John begins by stating that “I lack the knowledge…needed to offer a comprehensive response” to the articles he criticises. That being so, it’s hard to understand why he has written on this topic, and why the editor of International Socialism has published his writing. One can only, regretfully, conclude that they are motivated by factionalism, and want to respond to articles because of their positions on disagreements inside the Socialist Workers Party. That approach will not help resolve the issues we’re debating here. And we must hope that as many as possible of those involved in our recent crisis will remain active as revolutionary socialists—committed to, as part of that fight, the liberation of sexuality and of women—whether or not they continue to do so as part of the SWP. A coherent account of sexuality will help us all in those future struggles, but John does not help us to develop one.


Notes

1: Molyneux, 2013, commenting on Lindisfarne and Neale, 2013, and Wilson, 2013.
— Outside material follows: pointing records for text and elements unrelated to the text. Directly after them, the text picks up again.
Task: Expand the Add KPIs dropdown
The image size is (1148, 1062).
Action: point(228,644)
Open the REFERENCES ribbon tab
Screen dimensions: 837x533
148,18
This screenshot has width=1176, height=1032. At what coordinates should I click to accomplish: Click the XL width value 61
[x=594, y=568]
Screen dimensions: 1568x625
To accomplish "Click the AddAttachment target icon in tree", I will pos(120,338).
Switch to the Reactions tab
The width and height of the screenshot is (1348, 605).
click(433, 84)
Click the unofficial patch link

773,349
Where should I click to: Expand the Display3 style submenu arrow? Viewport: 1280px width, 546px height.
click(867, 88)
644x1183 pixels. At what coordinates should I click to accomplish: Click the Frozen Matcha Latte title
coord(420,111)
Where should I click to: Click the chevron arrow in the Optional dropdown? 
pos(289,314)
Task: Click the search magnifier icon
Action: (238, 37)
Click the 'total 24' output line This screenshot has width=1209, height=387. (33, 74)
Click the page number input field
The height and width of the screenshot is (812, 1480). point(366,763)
2: For example, see Weeks, 1977; Lauritsen and Thorstad, 1974; Steakley, 1975.

3: For an account of the constructionist-essentialist debate, see Kuefler, 2006.

4: Wilson, 2013.

5: Rocke, 1996, pp115-121; Houlbrook, 2005.

6: Faderman, 1985a, pp147-153. See also 1985b.

7: Bray, 2003, p88.

8: Foucault, 1981, p43.

9: Weeks, 2011, p18.

10: LeVay, 2011, pp223-5.

11: Wilson, 1995, p7; Wilson, 2007, p138.

12: de Waal, 1995.

13: http://en.wikipedia.org/wiki/Blue-footed_Booby, http://en.wikipedia.org/wiki/Bower_bird, http://en.wikipedia.org/wiki/Birdsong.

14: Karras, 2005, p75.

15: Usher, 2012; Beckford, 2009; Spottiswoode, 2013; Brener, 2011; Pinknews, 2012; Califia-Rice, 2000.